Uzunca beklenen bir aradan sonra Türkiye Ragbi Federasyonu seçimleri 28 Ocak 2017 Cumatesi günü Gençlik ve Spor Bakanlığı’nda yapıldı. Artık bildiğiniz gibi yeni başkanımız Murat Pazan ve yeni asbaşkanımız Mansur Yılmaz, 11 Şubat 2017 tarihinde Ankara’da yapılan ilk yönetim kurulu toplantısı ile göreve başladı. Yeni bir yönetimle birlikte, yeni bir teknik kurul da görevine başladı. Birkaç yazı ile sizlere bu sürecin nasıl geçtiğini kendi gözümden anlatmaya çalışacağım…

Seçim

İlk basamakta seçim sürecini ve kulisin en yoğun döndüğü son 24 saati  değerlendirelim.
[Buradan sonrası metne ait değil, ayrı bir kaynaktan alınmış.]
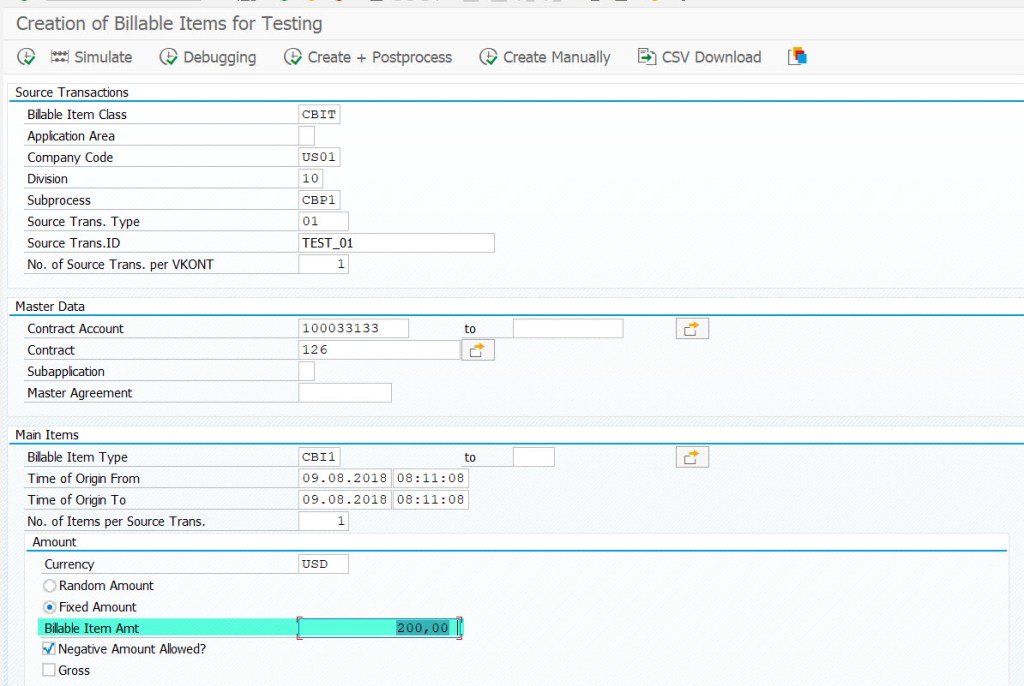Click the Execute icon in the toolbar
This screenshot has width=1024, height=686.
coord(25,57)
Bu sürece ilk defa bir seçime delege olarak katıldığımı söylemek istiyorum. Bu seçim sürecinde 152 delege oy kullanma hakkına sahip oldu. Delegelerin 25 tanesi takımlardan bağımsız, 50 tanesi Amerikan futbolu ve 77 tanesi ragbi ile baseball ve softball delegesiydi. Seçim günü başkan aday tablosu şu şekildeydi. İlk aday: iptal edilen seçimlerinde de aday olan Murat Pazan’dı. Murat Pazan eski bir profesyonel güreşçi ve Gençlik ve Spor Bakanlığı’nda çalışıyor. Bakanlık ve GSGM delegeleri seçim öncesinde Murat Pazan’ı desteklediklerini açıklamışlardı. İkinci aday Mustafa Aksu’ydu. Şahin Kömürcü’nün dosyalarını çıkartan, seçimden önce delegelerin düzenlenmesini sağlayan ve federasyonu tekrar özerkliğine kavuşturan adaydı. Üçüncü aday ise Efe Kırmızıer, Amerikan futbolunun içinden gelen biriydi ve bu sporun ayrılması için Amerikan futbolunun içinden gelen bir başkan olması gerektiğini savunuyordu.
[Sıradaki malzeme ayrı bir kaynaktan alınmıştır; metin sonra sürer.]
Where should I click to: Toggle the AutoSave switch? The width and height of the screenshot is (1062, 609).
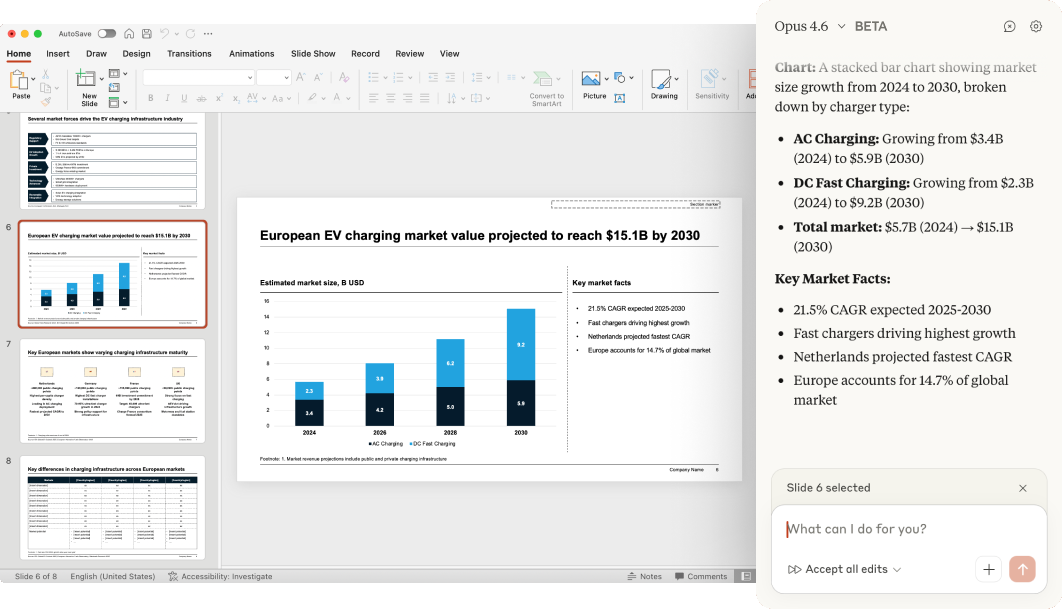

Seçim Gençlik ve Spor Bakanlığı’nda yapıldı. Son derece iyi organize edilmişti. Seçimlere önce seçimi yönetecek divan kurulunun seçimi ile başlanır ve genelde burada az çok kimin ne kadar destek aldığı belli olur. Seçim oturumu başlarken salonda yaklaşık 100 delege hazır bulunuyordu. Divan için tek liste Mustafa Aksu’nun ekibinden geldi ve oy birliği ile seçildi. Bu noktada salonda beklenmedik bir rahatlık vardı. Aslına bakarsanız bu seçimden öncede hangi adayla konuşsanız seçimi kazanacağını düşünüyordu ve hepsinin de haklı sebepleri vardı.

Genel kurul rutin oylamalarla devam etti. Kurulda ki en büyük soru işareti okunan mali raporda lisans ücretlerinin beklenenin çok altında olmasından kaynaklandı. Burayı açacak olursak 2016 yılında lisans ücret geliri olarak 15 bin 385 lira görünüyor. Kişi başı 50 lira lisans ücretinden 1200 tane Amerikan futbolu lisansı 60 bin yapar. Diğer branşları da düşününce aradaki farkı hesaplayın. Kayyum heyeti kendilerinin elindeki kayıtların bu olduğunu ve yeni yönetimin bu konuyu araştırabileceğini söyledi. Bu madde yeni yönetimin konuyu araştırması şerhi konarak kabul edildi.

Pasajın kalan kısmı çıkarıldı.